Investigation into mechanisms for antifungal resistance in Aspergillus fumigatus

Abstract

Aspergillus fumigatus is a filamentous saprophytic mold that is found abundantly in the biosphere. A. fumigatus is also an airborne human pathogen and is considered the major cause of aspergillosis, infections caused by inhalation of conidia. In immunocompetent individuals, the spores rarely cause any harm as they are cleared by innate pulmonary defences; however, in immunocompromised patients, the host immune system can fail to clear the inhaled conidia and aspergillosis may develop. Indeed, aspergillosis represents a major cause of morbidity and mortality in these populations. Aspergillosis is commonly treated using triazole and amphotericin B (AMB) antifungal agents. However, the increasing prevalence of triazole resistant strains and emergence of AMB resistance has become a challenge in treatment. To further expand our knowledge on the mechanisms of antifungal resistance in the species, we tested previously known or associated genes for antifungal resistance as well as investigated novel mechanisms via multiple genome-wide association studies (GWAS), which used a total of 211 genomes from A. fumigatus strains in 12 countries. Our results identified many novel mutations related to triazole and AMB resistance. Specifically, using stepwise GWAS analyses, we identified 6 and 18 missense variants to be significantly associated with itraconazole and voriconazole resistance, respectively. A linkage disequilibrium analysis identified six additional missense variants associated with triazole resistance, with two of these six being consistently associated with pan-azole resistance across subsets of samples. Furthermore, examination of known mutation sites and genes overexpressed with triazole exposure found a total of 65 SNPs implicated in triazole resistance.
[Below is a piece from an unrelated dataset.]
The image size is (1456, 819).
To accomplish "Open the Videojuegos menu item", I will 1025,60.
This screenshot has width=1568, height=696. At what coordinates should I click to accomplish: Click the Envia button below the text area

For the AMB study, we identified a total of 34 mutations associated with AMB tolerance using a GWAS. Subsequent analysis with 143 progeny strains, generated from a laboratory cross and genotyped with PCR-RFLP, identified epistatic interactions between five of these SNP sites that impacted growth in different concentrations of AMB. With the expanding immunocompromised population and increasing frequency of antifungal resistance, our results will help in investigating novel resistance mechanisms in A. fumigatus and in expanding the molecular diagnostic toolset in resistance screening, to enable rapid and accurate diagnosis and treatment decision-making.